> Job: Copy out the lines below word for word, starting at the line containing "Describe the element" and ending at the line containing "at that location.", with both of those lines included. Leave the pictures out of your answer.

> Supplied material:
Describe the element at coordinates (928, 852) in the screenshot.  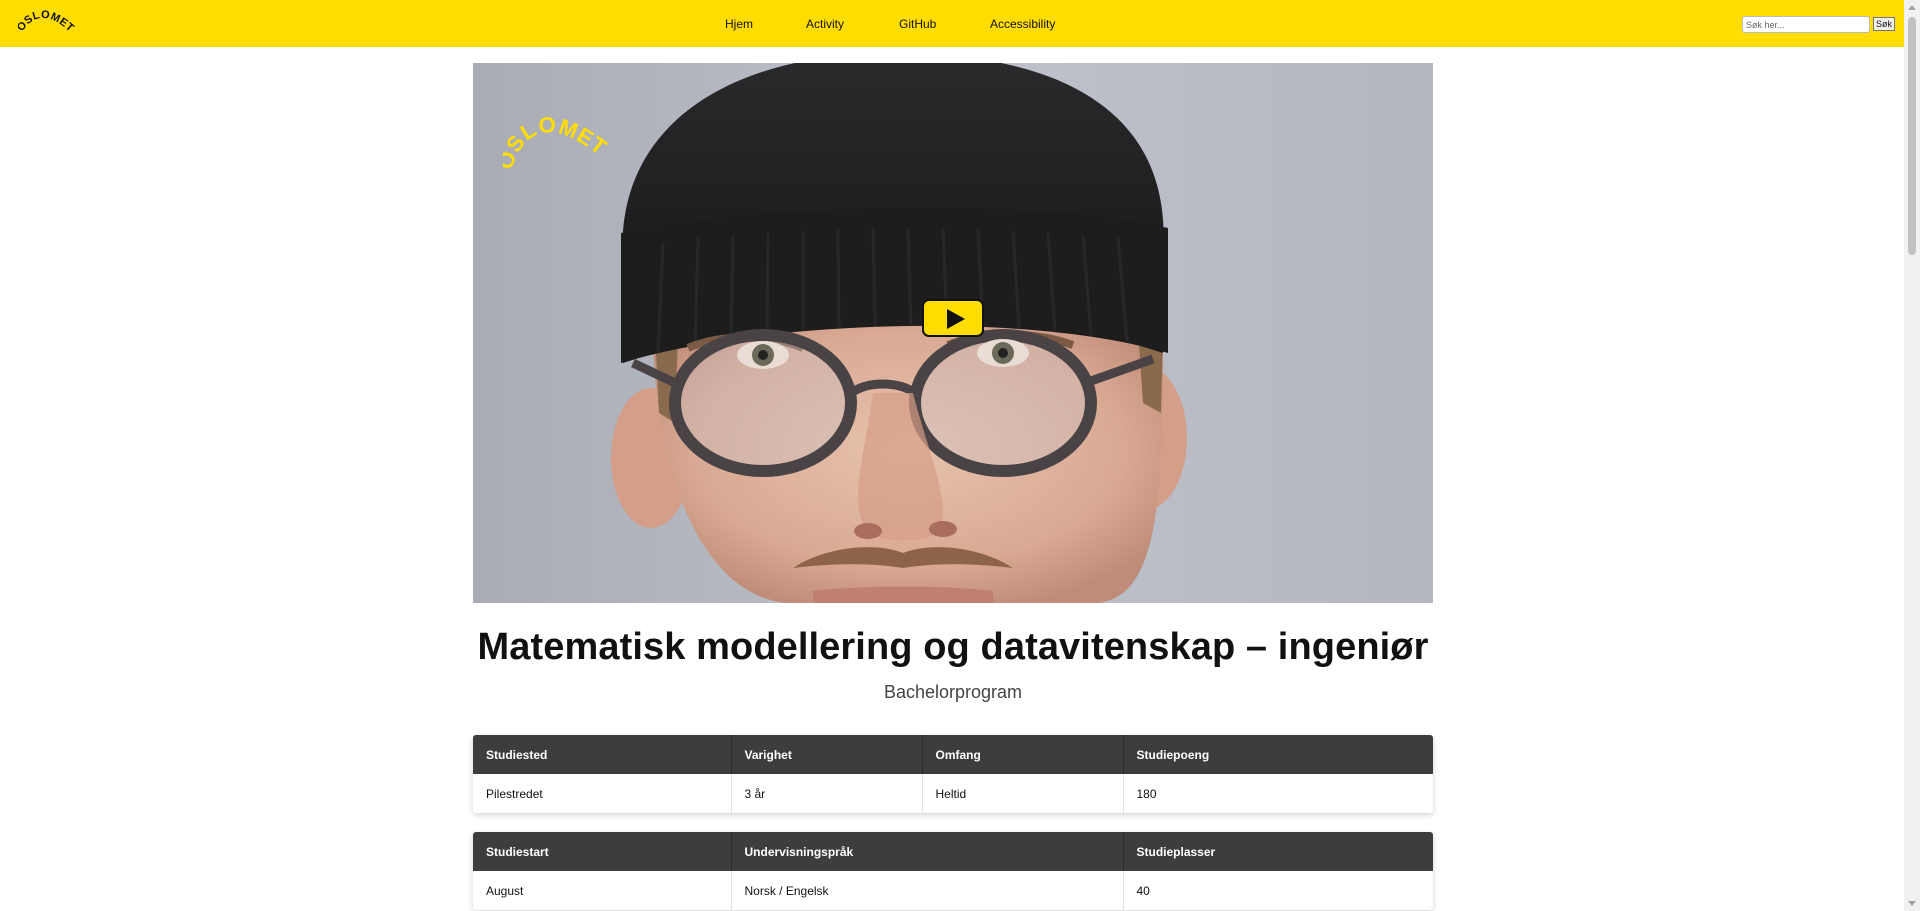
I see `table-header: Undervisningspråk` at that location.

--

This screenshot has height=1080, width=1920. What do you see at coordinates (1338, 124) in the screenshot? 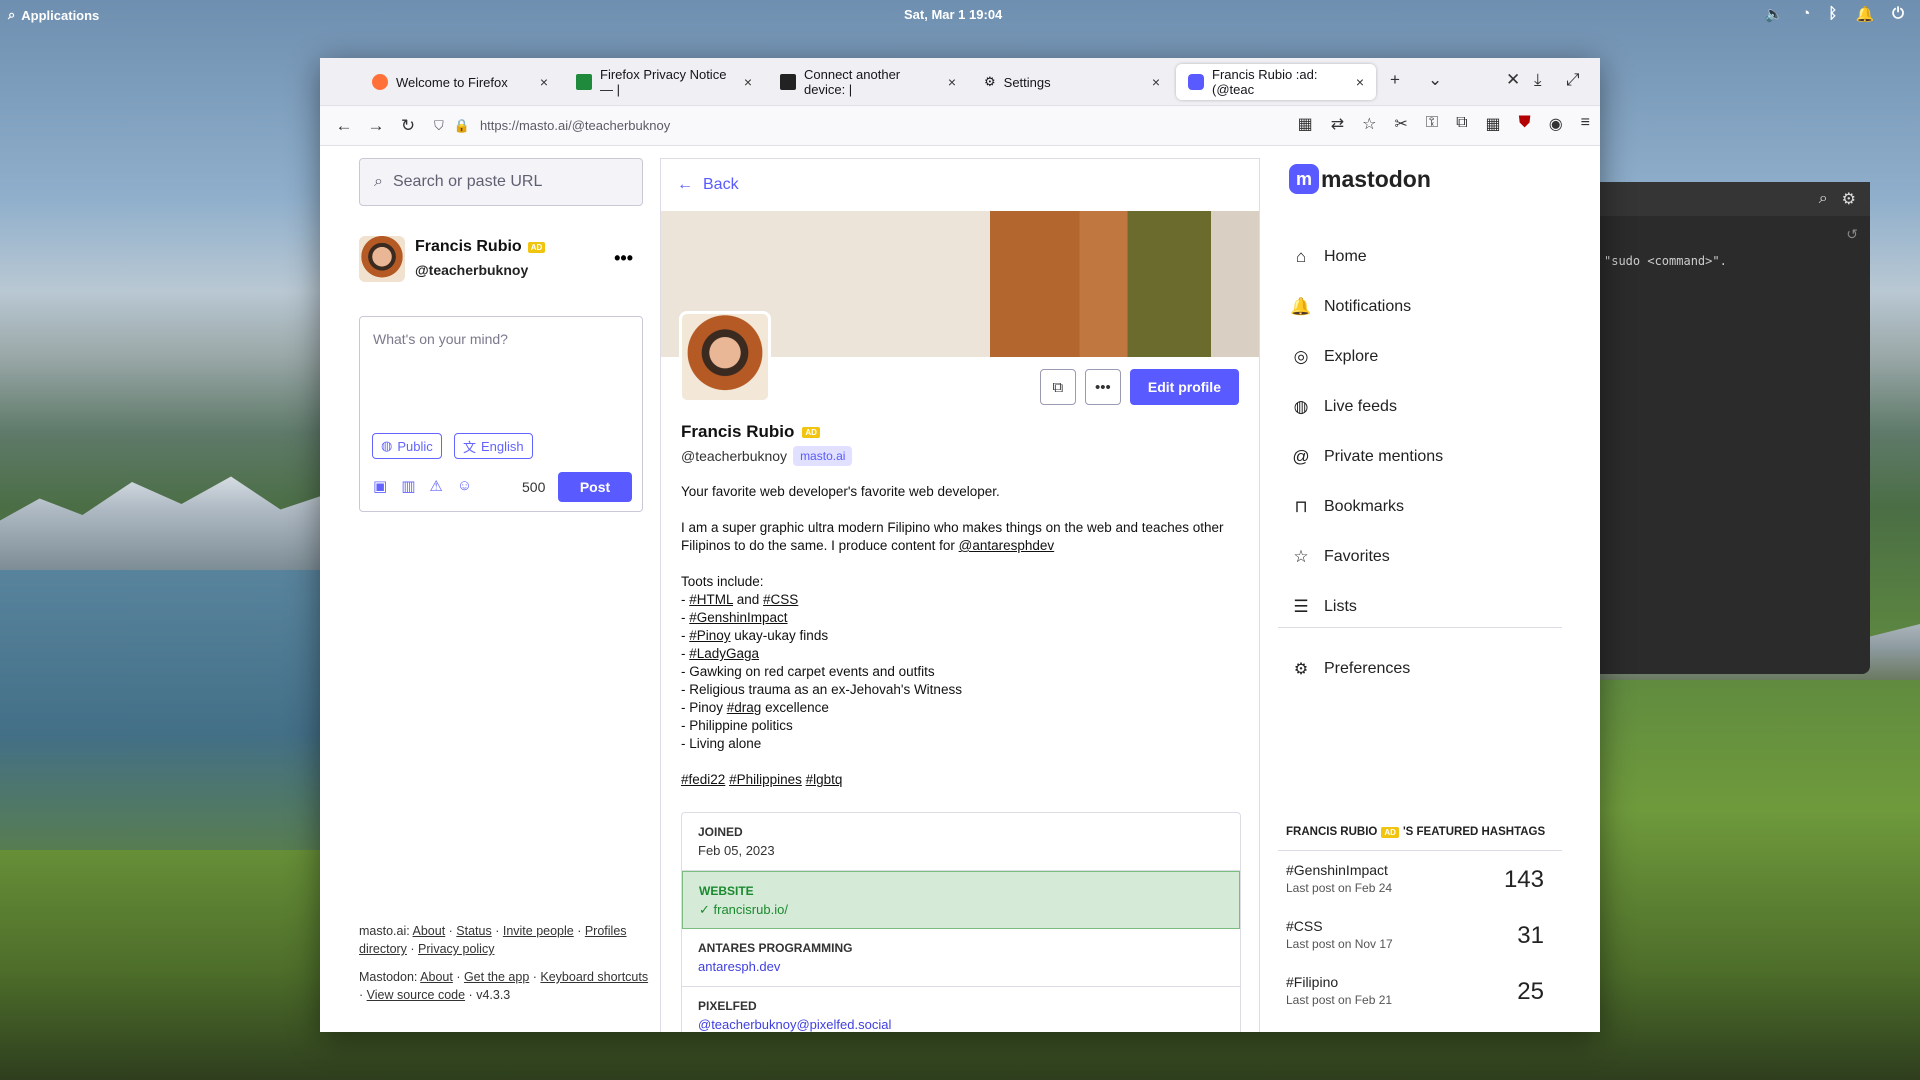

---

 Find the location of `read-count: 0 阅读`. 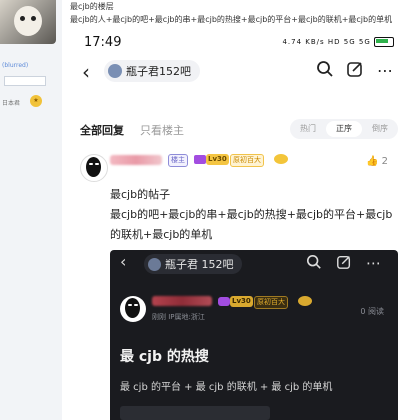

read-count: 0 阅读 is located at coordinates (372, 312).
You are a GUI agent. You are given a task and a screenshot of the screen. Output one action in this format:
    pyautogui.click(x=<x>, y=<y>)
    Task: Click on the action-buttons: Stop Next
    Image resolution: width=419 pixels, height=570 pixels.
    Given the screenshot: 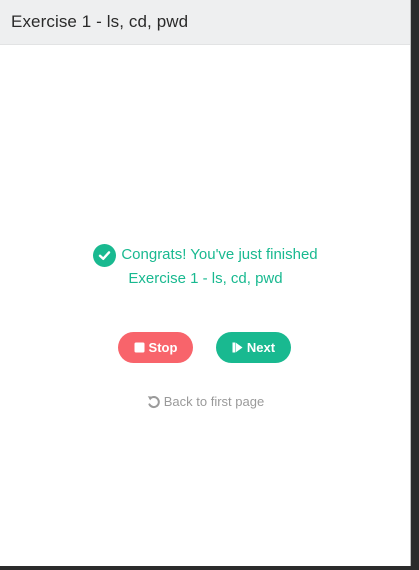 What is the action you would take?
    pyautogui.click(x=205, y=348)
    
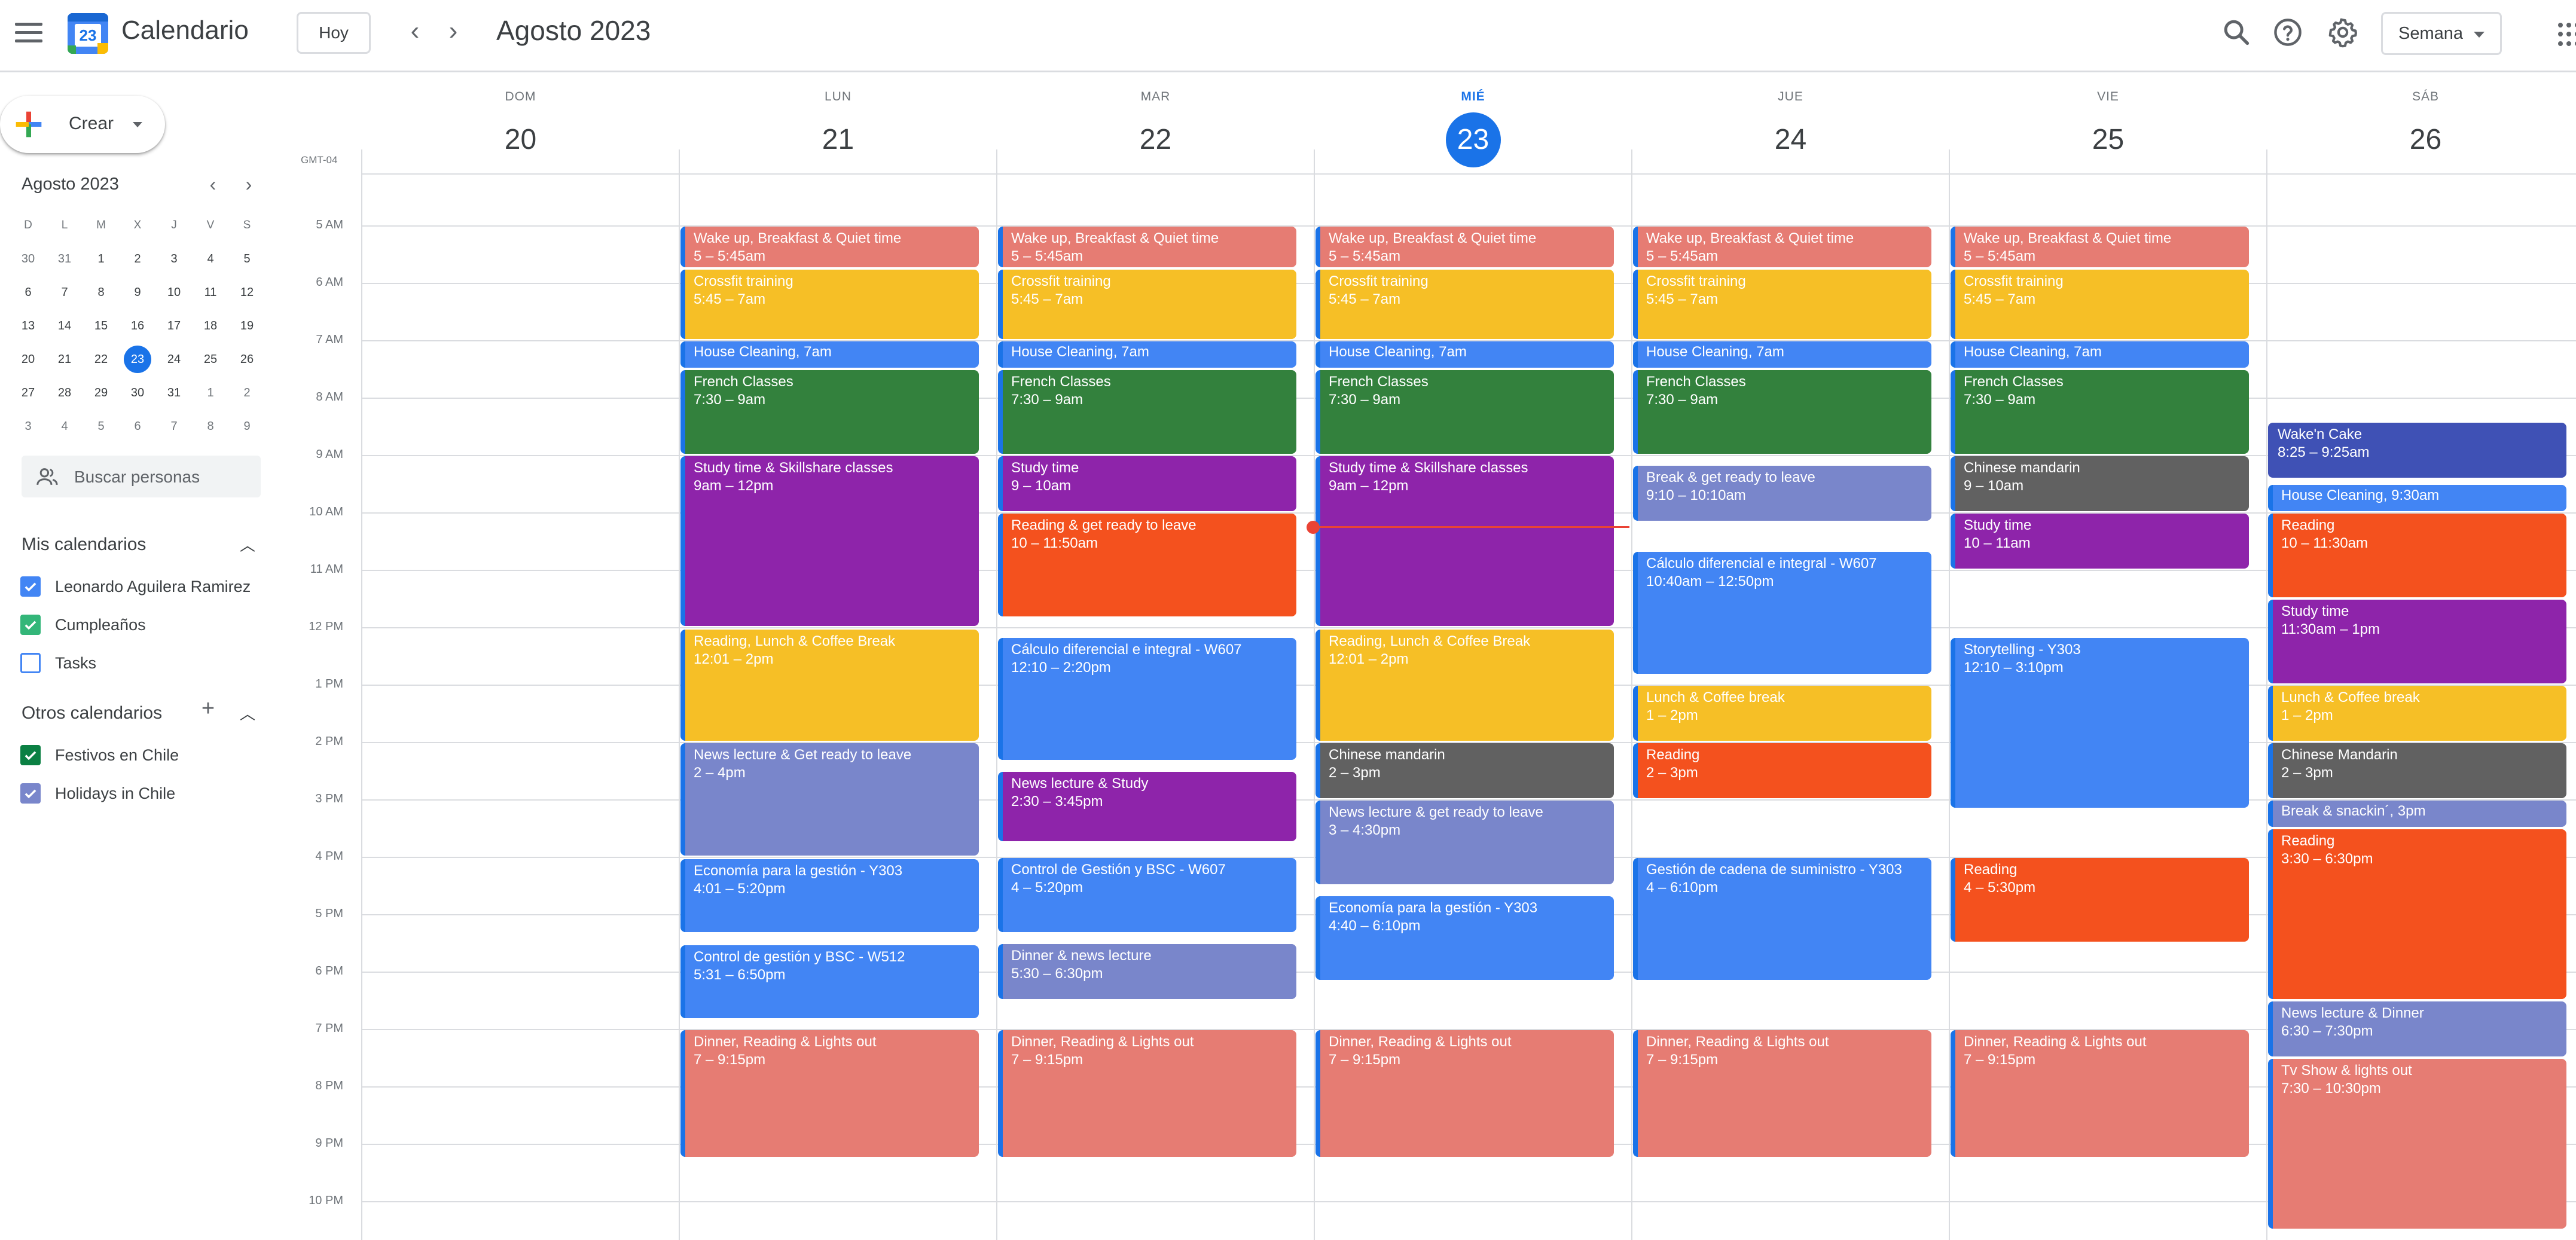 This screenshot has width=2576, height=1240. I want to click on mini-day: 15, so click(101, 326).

> Task answer:
Describe the element at coordinates (928, 852) in the screenshot.  
I see `table-header: Undervisningspråk` at that location.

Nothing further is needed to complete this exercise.